Friedrich Schorlemmer über Geiz und Gier

Der Theologe, Friedensaktivist und Buchautor Friedrich W. Schorlemmer spricht in der Focus-Sendung von Johannes Schmidle über die Gier, den Geiz und das Glück - und darüber, „warum Geiz nicht geil ist“.

Wer ganz viel hat, ist in der Gefahr, nie genug zu bekommen, sagt Friedrich Schorlemmer. Wer noch nie richtig viel hatte, weiß gar nicht, was die Gier mit ihm machen kann. Es sei wie mit der Macht, meint Schorlemmer. "Manche Menschen erkennst du nicht wieder“ und er zitiert Sophokles: „Beurteile nie einen Menschen, du habest ihn denn vier Jahre in einem Regierungsamte gesehen“.

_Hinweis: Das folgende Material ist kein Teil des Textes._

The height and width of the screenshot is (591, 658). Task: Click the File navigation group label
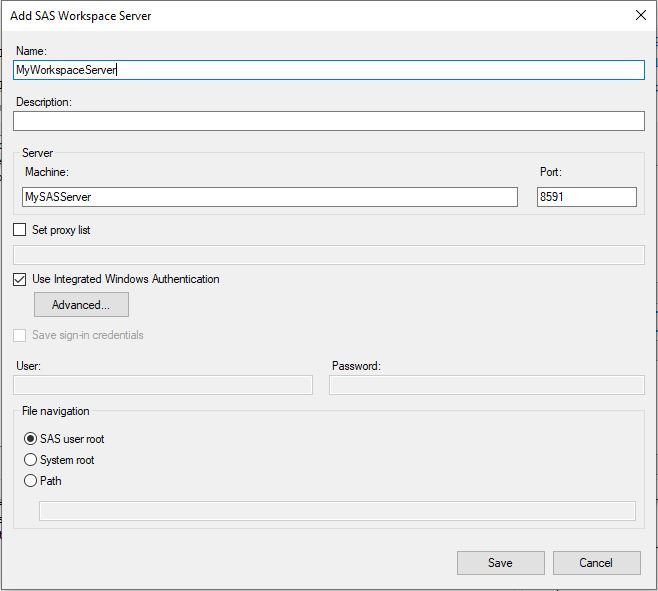(x=56, y=411)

Gier und Geiz als zweite Todsünde

Die Gier sei nicht umsonst die zweite Todsünde, die erste sei die Selbstüberschätzung, sagt Schorlemmer. „Ich will keine Steine schmeißen", betont der Theologe und meint an seine Zuhörer gewandt: „Wenn sie Chef würden - in ihnen steckt wie in mir übrigens auch, wovon sie viel haben, haben sie die Angst, das zu verlieren. Diese Angst ist leider ziemlich groß.“

Er habe schon viele Reiche und sehr großzügige Reiche erlebt, die es als Glück erfahren haben, bei bestimmten Dingen helfen zu können. Er habe aber auch schon peinlich gierige und geizige Menschen erlebt.

Ist Geiz geil?

Der Werbespruch „Geiz ist geil“ meine, du nimmst das Billigste und schaust nicht nach, wo dein T-Shirt produziert wurde. Wenn Geiz geil ist, geht das gesellschaftliche Gefüge verloren, sagt Schorlemmer.

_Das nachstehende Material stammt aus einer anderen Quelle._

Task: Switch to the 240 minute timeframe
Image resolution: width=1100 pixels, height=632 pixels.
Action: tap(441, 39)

Er komme aus einer Gesellschaft des real existierenden Sozialismus, die ehemalige DDR, die davon ausgegangen sei, dass jeder darauf bedacht sei, dem Anderen etwas Gutes zu tun und das am besten im Kollektiv. Man habe nicht gesehen, dass, wenn allen alles gehört, niemand für etwas verantwortlich sei. Das gehe nicht.

Der anderen Menschen Glück

„Wir sind nicht den ganzen Tag damit beschäftigt, uns zu fragen, wie der Andere glücklich wird. Als Theologe meine er: “Wer anderen Menschen Glück schenken will, muss selber ein glücklicher Mensch sein, sonst kriegt er ein unglückliches christliches Lächeln.“

Die Anschauung einer Gesellschaft aufzubauen, die davon ausgeht, man müsse nur die Antriebe des Privateigentums abschaffen, damit es nicht über uns herrscht, sei grandios gescheitert. Die altruistische Gesellschaft sei schlicht daran gescheitert, dass wir sind, wie wir sind.

Sendungshinweis:

„Focus“, 11.6.2016, 13.00 bis 14.00 Uhr, ORF Radio Vorarlberg
16.6.2016, 21.00 bis 22.00 Uhr (WH), ORF Radio Vorarlberg

Die Antriebskraft Gier

Wenn wir in einer Gesellschaft die Antriebskraft Gier - nämlich alles haben zu wollen - nicht haben, dann gebe es nicht genügend Dynamik für eine Gesellschaft, sagt Schorlemmer. Aber eine Gesellschaft, in der alles auf das EGO bezogen ist, werde eine Gesellschaft, die „kalt und unmenschlich“ ist.